Overconfidence as a trend: IT teams are overselling their readiness
According to the report another worrying trend that is responsible for cyber-defenses lowering and increasing IT security budgets:
- 70% of organizations’ IT managers claim to have automated patch management. However, based on any reliable industry research, only a handful of companies follow the 72-hour “golden time” for patch management.
- 82% also claim to have ransomware protection and remediation. Yet, successful attacks occur weekly and the size of ransom demands grows each year.
- 20% claimed to be testing backup restoration weekly. Again, not consistent with any other industry-issued data.
It seems that IT managers are trying to appear better prepared than they are; but that is, in turn, misleading their managers, boards of directors, industry analysts, and customers.
However, if the overwhelming majority of IT managers indeed have these solutions, they aren’t using them right: they have simply stocked their IT stacks with all of the recommended cybersecurity technologies — spending more money in vain.

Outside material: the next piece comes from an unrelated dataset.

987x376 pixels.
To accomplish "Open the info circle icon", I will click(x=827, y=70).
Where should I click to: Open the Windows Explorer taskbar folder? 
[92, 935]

The findings suggested that organizations are spending more on IT security this year, but compared to their overall IT budget, it becomes clear – organizations are still treating cyber protection as a “nice-to-have” , not as a “must-have”:
- Half of the organizations globally allocate less than 10% of their overall IT budget to IT security.
- Only 23% of organizations globally are investing over 15% of their overall IT budget in security — even despite the increasingly threatening cyber landscape.
Pandemic-driven spike in awareness proves temporary
Frequent backups that were fuelled by the shift to remote work are over: a third of IT managers only back up weekly, while another 25% back up monthly. The use of backup best practices is declining across the board — only 15% of organizations’ IT teams to adhere to them.
Same as last year, 10% of IT managers still aren’t sure if their company is subject to any data privacy regulations — proving that IT managers, like IT users, get stuck in their ways.
Further according to the research, 86% of organizations globally are also concerned about the threat of increasing politically-driven cyberattacks caused by the worsening geopolitical climate — but their concern does not translate into improvements to their cyber protection.
The bottom line, the outdated approaches that professional IT teams have relied on for years are now actively failing them. A comprehensive, easy-to-follow approach is essential to achieving a more reliable, holistic protection for data, applications, and systems – one that combines cybersecurity, data protection, and management into one solution.
Users show concern over cyberthreats, but backup habits remain unchanged
Only one in ten users back up daily, while 34% of users back up every month — a staggering 41% of users back up rarely or never. Still, 72% of users had to recover from backup at least once in the past year (33% — more than once). Meaning that some of the users who chose not to back up have permanently lost their data:
- 43% of users update a week or more after an update release — of those, 7% take more than a month to perform these recommended updates. A decline in response time compared to 2021.
- While only 12% of users are following the recommended hybrid model of cloud and local backup storage, users have doubled down on cloud backup: for 4 years, we saw local backups shrinking from 62% in 2019 to 33% in 2022 — at the same time cloud backups jumped from 28% to 54%.
- 66% of users would not know or be able to tell if their data had been modified.
- 43% of users are not sure if their anti-malware solutions could protect against new and emerging cyber threats.